Coming back to Los Angeles didn’t feel like home either but Kunath went into the studio with these deflated ideas and got to work with questions. “Is my life in the panting? Is me working on these paintings somewhat of a house that I inhibit?” he wondered. Indeed, his paintings are a backdrop for these thoughts with imaginative influence from Russian, German Romantic, and Hudson River school landscapes. In his existential search for pure consciousness, he explains this state of creative life in an exhibition of large witty pastoral paintings and a bright installation that reveals the bones of his storytelling process. 

In the release for the show, Kunath includes the beautiful poem “Abendlied” by German artist Hanns Dieter Hüsch, which begins:

Butterfly is coming home
Little bear is coming home
Kangaroo is coming home
The lights aglow, the day is done. 

There is a fun and whimsical element to Kunath’s homecoming crisis.
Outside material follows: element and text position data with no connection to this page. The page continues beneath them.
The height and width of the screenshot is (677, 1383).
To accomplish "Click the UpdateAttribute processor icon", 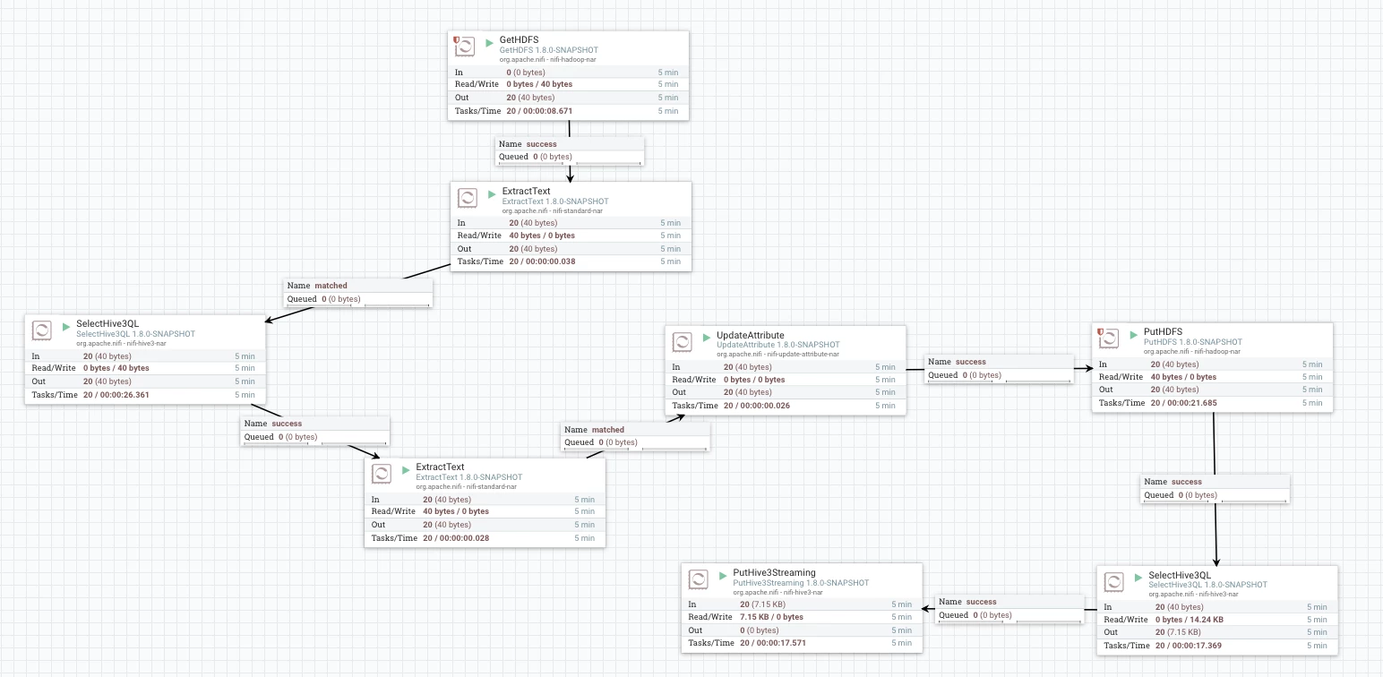I will [x=682, y=341].
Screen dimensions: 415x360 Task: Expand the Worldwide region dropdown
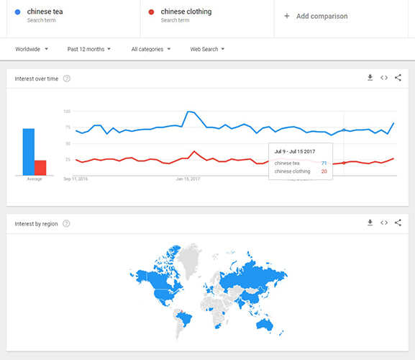click(32, 49)
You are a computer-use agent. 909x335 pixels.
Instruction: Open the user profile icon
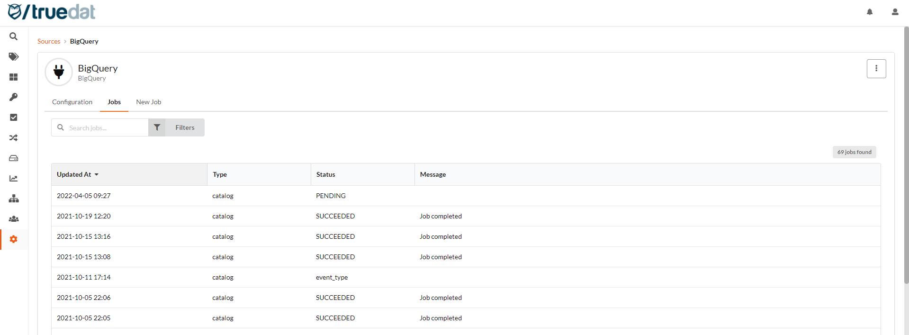click(x=895, y=12)
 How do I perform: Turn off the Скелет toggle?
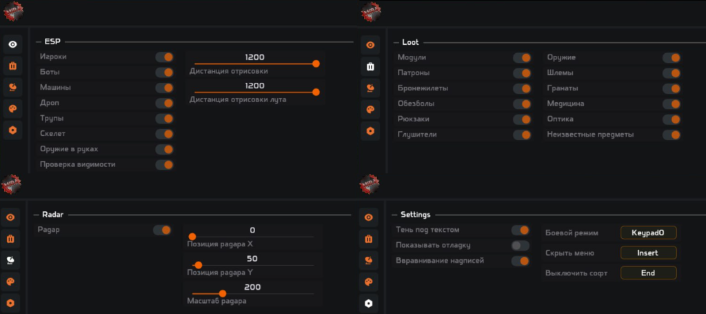[164, 134]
Found in the short phrases of text he writes in small details on top of a painting or the cartoon characters that inhabit other images, he’s able to find humor in the darkness, and even nostalgia in his negated notions of place. In Coming Home Was As Beautiful As Going Away, the view out of the window on a plane is a contemplative view we’ve all seen many times. A moment we’re just existing inside the puffy clouds in the sky, in transit, high above everything serious and real. Breaking through this familiarity, he’s written the title in cute, tiny letters drifting off the edge of the wing. The words are playful yet dangerous as they fly off into the distant sky. There’s an absurd comfort in appreciating this view. 
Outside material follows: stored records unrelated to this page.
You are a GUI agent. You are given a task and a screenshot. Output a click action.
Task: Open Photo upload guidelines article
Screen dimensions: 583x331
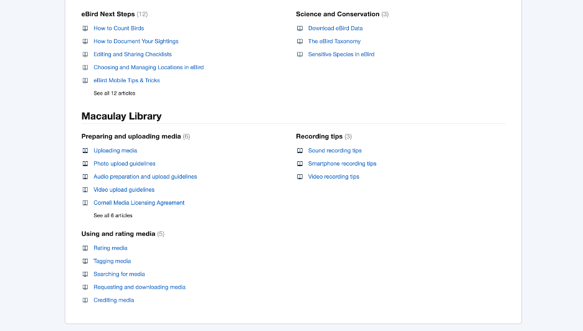[x=124, y=164]
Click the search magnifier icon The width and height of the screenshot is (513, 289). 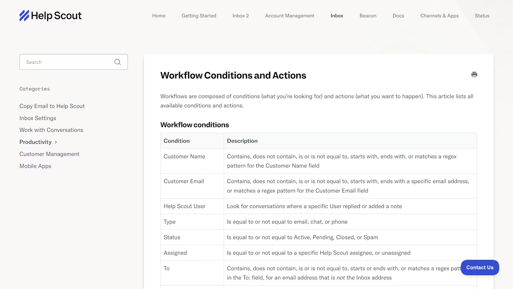click(117, 62)
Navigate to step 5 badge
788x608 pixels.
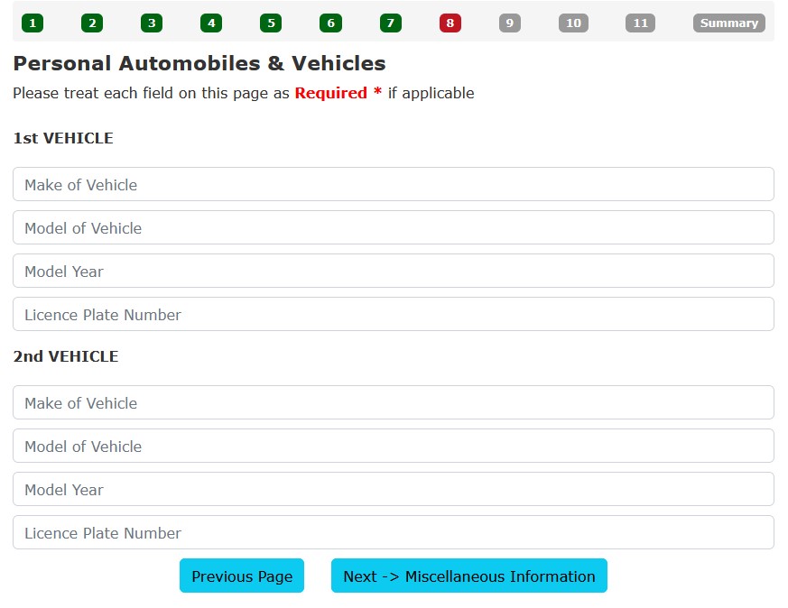(x=271, y=23)
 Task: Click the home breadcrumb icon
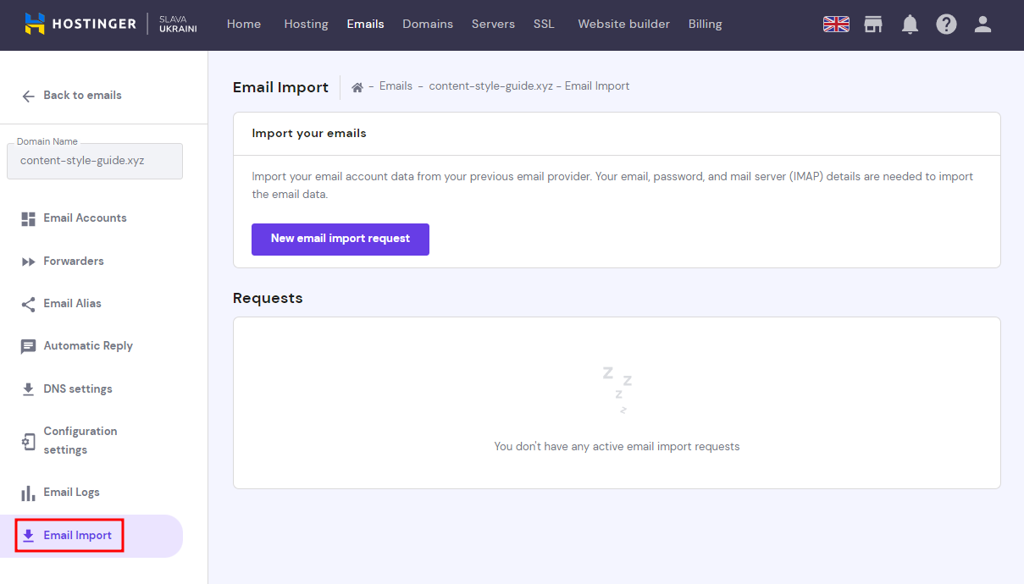click(x=357, y=86)
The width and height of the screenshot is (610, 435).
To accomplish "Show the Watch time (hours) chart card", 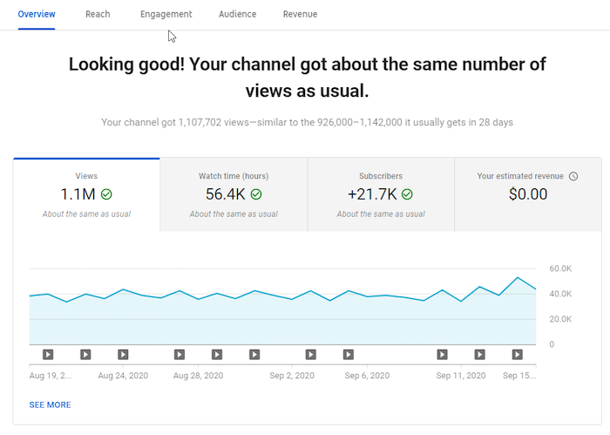I will (x=234, y=194).
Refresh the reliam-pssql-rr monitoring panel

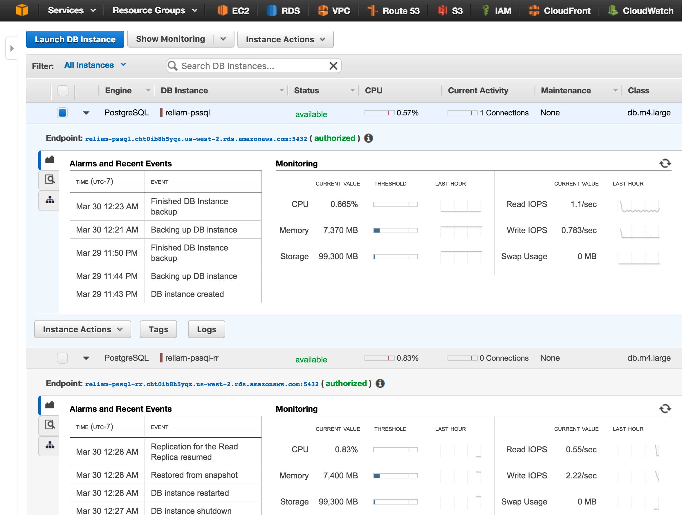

This meditation persists throughout Kunath’s work. I Could Easily See Myself Spending A Whole Month This Way features a man floating faced down, with the title written on top of the pool of water. He appears both relaxed and drowning, with an eerie color scheme of pale off yellow green masquerading as blue water. Who doesn’t like the ease of floating freely, but it’s also just cold and dark enough to make you think of drowning this way. The idea brings his existential perspective into a simpler composition, yet romantic still in the feel of the water, the waves, and the texture on top of the paint that appears like ripples. It’s the soul of the show in many ways, using his well-honed techniques to create a mood that goes on forever. 

I Know I Need A Small Vacation is a more abstract landscape concept, playing with a stable of German and American pop culture symbols like Smurfs, a Porsche, Disneyesque cartoon animals, and the magical surreal doorway to heaven. Here clouds take different shapes than in his other landscapes, rendered in outlines and primary colors. They’re vehicles in all his paintings, implying movement, ethereal travel, and even an environmental spiritualism. The leaf outlines feel like fallen leaves blowing in the wind of an imaginary trip somewhere, anywhere, as though all the fun characters need to go too. Goofy even has his suitcase on this journey for a cartoony home ground.

In the romantic spirit of feeling connected to a journey more than the destination, Kunath completes his exhibit with the large installation, All Your Fears Trapped Inside. Pulling together personal ephemera, fine art, and collected objects from 2019-2023, the audience peers inside a window to consider how he composes his paintings. “It’s a whole thing to look for stuff that I feel understands me. I’m drawn to it and sometimes I don’t know why. I like to surround myself with these things and after all these years, that shit in there marinates you and makes me do the work I do here. That’s one aspect, and the other is I was thinking a lot about Picasso’s last paintings when the artist is behind the glass and basically paints that in a weird way. It’s a version of them also, but the artist is behind something. For me, I don’t think of this as much as different than that,” Kunath explained. 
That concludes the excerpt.